Broadening Reissue, Reexam, IPR Or PGR (Secs. 251, 305, 314, 316, 326)

  • BASICS: “No reissued patent shall be granted enlarging the scope of the claims of the original patent unless applied for within two years from the grant of the original patent.” 35 U.S.C. § 251. Claim-by-claim analysis. Arcelormittal II (Fed. Cir. 05/12/15) (all but two reissue claims invalid for broadening). Generally, a reissue is available to correct an error made by the patentee. Any claim sought in a reissue filed after two years from the grant of the original patent is invalid if broader than the original claim. Reexamination may not broaden claim. Id. §§ 305, 314. “Whether amendments made during reissue enlarge the scope of the claim, and therefore violate § 251, is a matter of claim construction, which we review de novo, while giving deference to subsidiary factual determinations.” Arcelormittal II (Fed. Cir. 05/12/15) (citing Teva).
    • AIA: No amended claim in IPR or PGR may enlarge scope of the claims. 35 U.S.C. §§ 316(d), 326(d) (AIA).
  • For Reissue To Validly Contain A Broadened Claim, The Reissue Application Must Have Been Filed Within Two Years Of Patent Grant And With Some Broadened Claim In It: A reissue application or continuing reissue application may add broadened claims after the two-year limit even if those broadened claims are unrelated to the broadened claims filed within the two-year limit. In re Staats (Fed. Cir. 03/05/12); In re Doll (CCPA 01/08/70) (if reissue application is filed within two years of original grant, claims filed more than two years later are permitted even if broader than original claims and “the broadening reissue claims originally submitted,” without addressing whether necessary that any broadening claims must be filed within two years of grant); In re Graff (Fed. Cir. 04/14/97) (aff’g rejection of broadened reissue claim where reissue application was filed within two years of original grant but without any broadened claim, and broadened claim was added more than two years after original grant).

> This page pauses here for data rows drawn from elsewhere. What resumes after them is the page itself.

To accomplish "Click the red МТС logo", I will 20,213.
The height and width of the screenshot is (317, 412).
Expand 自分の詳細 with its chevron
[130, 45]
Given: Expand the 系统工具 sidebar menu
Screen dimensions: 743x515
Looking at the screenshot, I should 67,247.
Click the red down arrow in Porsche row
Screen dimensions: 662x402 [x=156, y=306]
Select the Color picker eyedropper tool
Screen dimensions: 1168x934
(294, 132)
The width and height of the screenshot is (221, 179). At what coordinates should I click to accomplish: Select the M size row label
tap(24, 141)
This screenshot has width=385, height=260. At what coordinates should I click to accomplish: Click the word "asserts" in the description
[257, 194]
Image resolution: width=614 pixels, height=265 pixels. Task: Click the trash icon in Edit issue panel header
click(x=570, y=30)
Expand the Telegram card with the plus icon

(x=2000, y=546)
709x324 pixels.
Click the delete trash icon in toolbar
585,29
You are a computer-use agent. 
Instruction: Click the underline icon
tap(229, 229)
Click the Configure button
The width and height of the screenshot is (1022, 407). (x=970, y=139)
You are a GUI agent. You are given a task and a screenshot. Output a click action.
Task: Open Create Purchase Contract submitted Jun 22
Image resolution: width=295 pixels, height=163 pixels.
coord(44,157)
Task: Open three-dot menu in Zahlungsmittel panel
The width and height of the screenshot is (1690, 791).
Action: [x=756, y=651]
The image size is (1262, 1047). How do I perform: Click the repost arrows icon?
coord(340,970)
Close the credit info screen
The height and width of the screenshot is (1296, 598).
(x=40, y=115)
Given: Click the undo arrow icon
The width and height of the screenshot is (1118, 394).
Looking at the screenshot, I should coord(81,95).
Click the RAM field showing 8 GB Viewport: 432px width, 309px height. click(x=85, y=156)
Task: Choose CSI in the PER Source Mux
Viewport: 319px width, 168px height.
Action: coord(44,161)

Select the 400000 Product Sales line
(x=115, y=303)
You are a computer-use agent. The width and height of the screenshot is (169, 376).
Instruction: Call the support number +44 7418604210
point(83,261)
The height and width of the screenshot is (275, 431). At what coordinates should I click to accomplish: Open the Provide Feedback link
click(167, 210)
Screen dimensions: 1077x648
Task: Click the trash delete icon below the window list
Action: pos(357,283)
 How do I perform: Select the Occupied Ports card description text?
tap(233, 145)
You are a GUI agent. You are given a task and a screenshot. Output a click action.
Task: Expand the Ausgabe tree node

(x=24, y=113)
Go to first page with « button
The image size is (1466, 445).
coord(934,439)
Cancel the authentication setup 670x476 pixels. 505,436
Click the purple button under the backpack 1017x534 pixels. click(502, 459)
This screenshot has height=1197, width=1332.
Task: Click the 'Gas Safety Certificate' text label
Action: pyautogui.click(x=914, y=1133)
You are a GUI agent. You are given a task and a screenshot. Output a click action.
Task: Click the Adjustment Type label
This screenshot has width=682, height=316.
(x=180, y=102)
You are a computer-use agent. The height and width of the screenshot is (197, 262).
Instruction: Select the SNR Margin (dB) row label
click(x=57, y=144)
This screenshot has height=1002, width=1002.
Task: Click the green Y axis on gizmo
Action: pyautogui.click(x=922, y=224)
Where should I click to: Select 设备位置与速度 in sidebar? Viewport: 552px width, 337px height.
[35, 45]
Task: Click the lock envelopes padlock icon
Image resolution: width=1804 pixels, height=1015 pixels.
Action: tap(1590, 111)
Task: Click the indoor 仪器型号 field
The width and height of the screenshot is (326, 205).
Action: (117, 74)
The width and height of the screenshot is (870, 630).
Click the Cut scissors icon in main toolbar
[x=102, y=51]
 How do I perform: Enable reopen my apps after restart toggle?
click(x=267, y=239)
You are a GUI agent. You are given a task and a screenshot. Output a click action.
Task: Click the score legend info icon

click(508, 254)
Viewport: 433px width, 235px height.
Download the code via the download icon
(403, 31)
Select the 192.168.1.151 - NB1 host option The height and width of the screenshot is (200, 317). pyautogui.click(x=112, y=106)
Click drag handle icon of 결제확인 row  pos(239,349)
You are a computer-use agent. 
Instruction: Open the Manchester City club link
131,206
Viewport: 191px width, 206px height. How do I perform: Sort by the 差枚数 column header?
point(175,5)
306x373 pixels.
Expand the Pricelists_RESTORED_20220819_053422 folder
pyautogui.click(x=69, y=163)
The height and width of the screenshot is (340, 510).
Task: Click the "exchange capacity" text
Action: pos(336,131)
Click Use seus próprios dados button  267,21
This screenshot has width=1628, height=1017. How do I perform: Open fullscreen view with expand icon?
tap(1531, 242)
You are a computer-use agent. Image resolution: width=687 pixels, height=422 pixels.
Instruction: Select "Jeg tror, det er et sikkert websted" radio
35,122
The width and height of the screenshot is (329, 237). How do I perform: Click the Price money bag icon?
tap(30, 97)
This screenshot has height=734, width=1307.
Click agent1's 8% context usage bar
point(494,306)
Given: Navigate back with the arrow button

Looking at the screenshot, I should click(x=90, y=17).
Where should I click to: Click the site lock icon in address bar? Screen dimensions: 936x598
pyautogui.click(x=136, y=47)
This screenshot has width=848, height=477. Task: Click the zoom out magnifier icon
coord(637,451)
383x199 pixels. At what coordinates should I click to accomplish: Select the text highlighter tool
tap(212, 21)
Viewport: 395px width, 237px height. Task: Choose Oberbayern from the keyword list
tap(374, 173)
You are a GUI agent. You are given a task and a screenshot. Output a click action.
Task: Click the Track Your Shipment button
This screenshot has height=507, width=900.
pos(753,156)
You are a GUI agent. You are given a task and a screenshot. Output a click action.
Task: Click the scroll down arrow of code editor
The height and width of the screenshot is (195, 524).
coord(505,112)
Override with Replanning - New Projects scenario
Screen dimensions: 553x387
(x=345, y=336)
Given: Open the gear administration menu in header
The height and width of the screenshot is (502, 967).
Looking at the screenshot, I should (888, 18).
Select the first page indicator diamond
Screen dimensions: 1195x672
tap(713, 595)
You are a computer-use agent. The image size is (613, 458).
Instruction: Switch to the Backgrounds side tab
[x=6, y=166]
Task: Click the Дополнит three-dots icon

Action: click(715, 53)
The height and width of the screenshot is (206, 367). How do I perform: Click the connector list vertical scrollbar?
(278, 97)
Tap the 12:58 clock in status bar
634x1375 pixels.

  • Claim Is Broadened If It Covers Something Different: “A claim of a reissue application is broader in scope than the original claims if it contains within its scope any conceivable apparatus or process which would not have infringed the original patent. A reissue claim that is broader in any respect is considered to be broader than the original claims even though it may be narrower in other respects.” Tillotson, Ltd. v. Walbro Corp., 831 F.2d 1033, 1037 n.2 (Fed. Cir. 1987); accord Arcelormittal II (Fed. Cir. 05/12/15) (independent claim broadened, even without being amended, by addition of dependent claim with range broader than original claim had earlier been construed to cover); In re Cuozzo (Fed. Cir. 02/04/15) (2-1) (applying same test to inter partes review), rehearing en banc denied (Fed. Cir. 07/08/15) (6-5); new panel opinion (Fed. Cir. 07/08/15), aff’d on other grounds (U.S. 06/20/2016); In re Reiffin (Fed. Cir. 07/27/09); Sisvel (Fed. Cir. 09/01/23) (non-precedential) (aff’g PTAB that proposed substitute claim replacing “based on” with “using” broadened claim because conceivable cover something original claim did not); see also Brady Constr. (Fed. Cir. 08/15/08) (non-precedential) (invalidating reissue claim that required (among other things) a stud having at least one hole (but having no restriction that the hole be pre-existing) where original claim required pre-existing hole); In re Bennett (Fed. Cir. 06/28/85) (en banc) (“‘Conveyor means’ is broader in scope than ‘a continuously running, in operation, conveyor belt’.”).